** Entries supplied **
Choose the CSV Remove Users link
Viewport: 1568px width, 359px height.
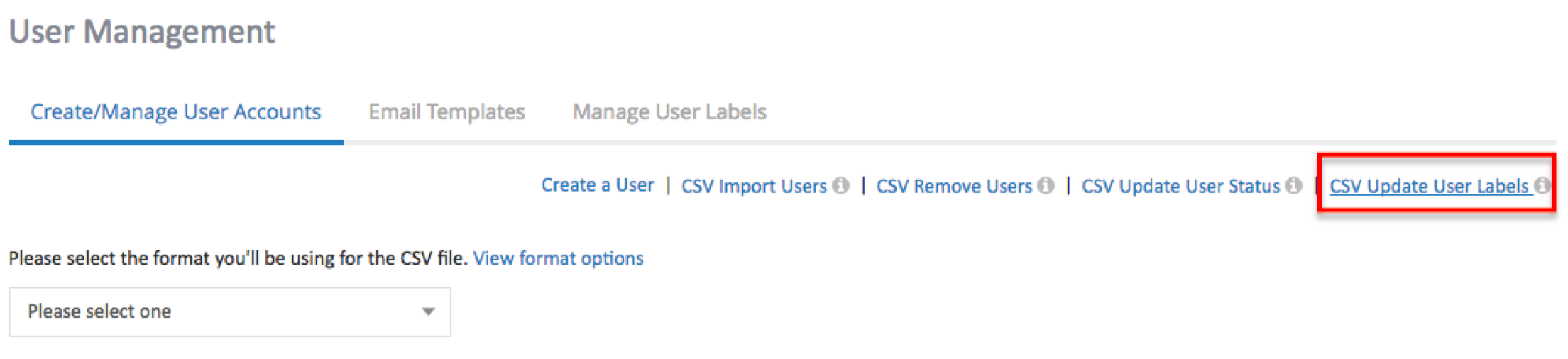[954, 186]
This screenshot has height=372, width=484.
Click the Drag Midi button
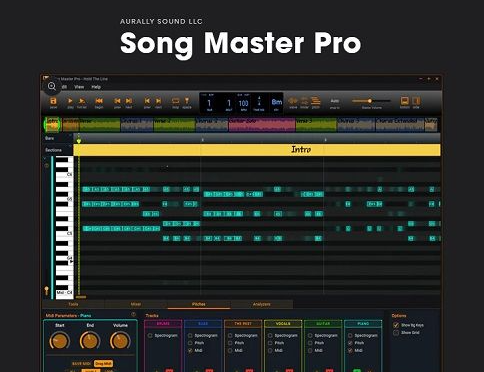[x=103, y=363]
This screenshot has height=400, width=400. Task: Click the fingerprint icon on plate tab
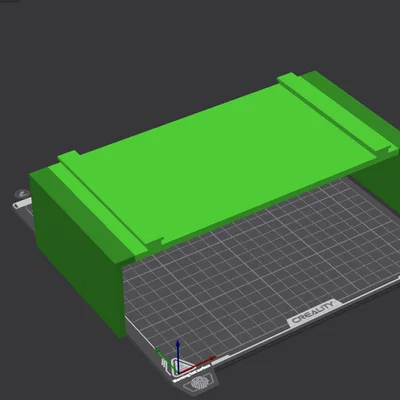[x=201, y=383]
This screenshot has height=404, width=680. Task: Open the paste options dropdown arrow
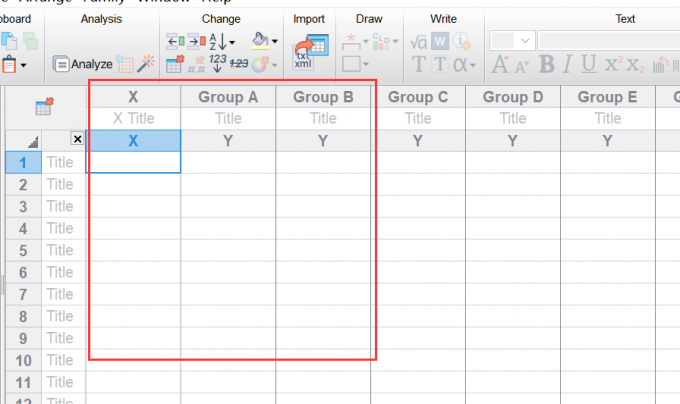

** Exercise aim **
Hand back exactly the lines from the one with "This screenshot has height=372, width=484." through the last line of the data above, both ends included, with every picture left out.

** Answer to this task **
This screenshot has height=372, width=484.
Click the Drag Midi button
[x=103, y=363]
This screenshot has height=400, width=400. Task: Click the fingerprint icon on plate tab
[x=201, y=383]
This screenshot has height=404, width=680. Task: Open the paste options dropdown arrow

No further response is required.